_Exercise objective_. Your job with the data below: print everything from the line that holds "Open the H1 heading format menu" down to the line that holds "The width and height of the screenshot is (645, 484).", ends included, exactly, and nothing else.
---
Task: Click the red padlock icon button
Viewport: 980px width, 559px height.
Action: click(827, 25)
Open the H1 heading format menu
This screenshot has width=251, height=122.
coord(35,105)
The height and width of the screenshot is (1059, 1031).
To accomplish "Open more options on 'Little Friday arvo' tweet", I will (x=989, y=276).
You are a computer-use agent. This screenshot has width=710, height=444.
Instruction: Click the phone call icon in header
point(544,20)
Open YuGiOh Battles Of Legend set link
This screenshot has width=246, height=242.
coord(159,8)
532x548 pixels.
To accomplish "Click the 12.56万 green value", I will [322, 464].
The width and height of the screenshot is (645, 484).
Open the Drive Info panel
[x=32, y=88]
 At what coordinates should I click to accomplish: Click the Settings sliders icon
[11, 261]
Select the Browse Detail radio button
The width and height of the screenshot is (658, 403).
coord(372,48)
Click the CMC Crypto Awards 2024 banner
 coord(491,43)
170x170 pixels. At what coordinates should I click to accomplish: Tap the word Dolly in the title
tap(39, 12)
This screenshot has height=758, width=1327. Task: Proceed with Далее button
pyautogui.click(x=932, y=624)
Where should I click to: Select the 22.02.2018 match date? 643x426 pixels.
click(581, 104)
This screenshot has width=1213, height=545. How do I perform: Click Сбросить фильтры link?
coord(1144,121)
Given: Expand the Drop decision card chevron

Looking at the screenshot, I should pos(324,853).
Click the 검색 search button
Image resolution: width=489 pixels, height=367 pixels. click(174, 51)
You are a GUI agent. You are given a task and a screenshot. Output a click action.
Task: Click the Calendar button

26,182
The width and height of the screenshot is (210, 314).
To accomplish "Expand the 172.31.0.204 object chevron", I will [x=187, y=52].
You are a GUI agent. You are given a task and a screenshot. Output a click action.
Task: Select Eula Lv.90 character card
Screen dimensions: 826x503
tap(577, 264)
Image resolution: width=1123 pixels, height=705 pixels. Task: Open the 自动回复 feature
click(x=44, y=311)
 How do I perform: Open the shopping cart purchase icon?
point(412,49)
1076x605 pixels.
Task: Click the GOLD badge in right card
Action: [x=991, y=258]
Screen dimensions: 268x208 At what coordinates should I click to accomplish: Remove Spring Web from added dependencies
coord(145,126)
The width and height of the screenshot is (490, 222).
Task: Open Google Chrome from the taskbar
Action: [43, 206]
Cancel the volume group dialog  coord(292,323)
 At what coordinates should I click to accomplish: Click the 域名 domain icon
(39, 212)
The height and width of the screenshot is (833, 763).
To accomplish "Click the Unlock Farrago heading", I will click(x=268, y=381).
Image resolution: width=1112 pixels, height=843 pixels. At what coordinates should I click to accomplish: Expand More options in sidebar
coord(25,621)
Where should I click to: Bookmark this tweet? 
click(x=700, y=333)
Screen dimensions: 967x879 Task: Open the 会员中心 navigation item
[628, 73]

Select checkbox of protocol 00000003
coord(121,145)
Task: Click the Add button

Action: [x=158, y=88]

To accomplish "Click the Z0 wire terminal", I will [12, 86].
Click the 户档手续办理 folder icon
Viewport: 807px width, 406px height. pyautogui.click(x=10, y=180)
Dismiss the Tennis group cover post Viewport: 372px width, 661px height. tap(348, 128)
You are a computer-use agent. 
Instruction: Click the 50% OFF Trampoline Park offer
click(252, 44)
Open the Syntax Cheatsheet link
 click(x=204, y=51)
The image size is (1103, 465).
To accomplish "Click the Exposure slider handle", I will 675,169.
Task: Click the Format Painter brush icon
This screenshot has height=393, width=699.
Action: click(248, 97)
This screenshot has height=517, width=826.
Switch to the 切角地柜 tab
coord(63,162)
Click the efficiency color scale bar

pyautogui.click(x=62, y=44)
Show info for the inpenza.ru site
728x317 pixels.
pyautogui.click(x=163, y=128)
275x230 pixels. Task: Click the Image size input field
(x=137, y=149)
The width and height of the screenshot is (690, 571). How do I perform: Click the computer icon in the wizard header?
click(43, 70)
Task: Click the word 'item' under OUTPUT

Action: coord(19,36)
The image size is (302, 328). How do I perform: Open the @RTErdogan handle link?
---
_Solved problem_.
Open the H1 heading format menu
This screenshot has width=251, height=122.
coord(35,105)
The height and width of the screenshot is (1059, 1031).
To accomplish "Open more options on 'Little Friday arvo' tweet", I will (x=989, y=276).
You are a computer-use agent. This screenshot has width=710, height=444.
Instruction: Click the phone call icon in header
point(544,20)
Open YuGiOh Battles Of Legend set link
This screenshot has width=246, height=242.
coord(159,8)
532x548 pixels.
To accomplish "Click the 12.56万 green value", I will [322, 464].
The width and height of the screenshot is (645, 484).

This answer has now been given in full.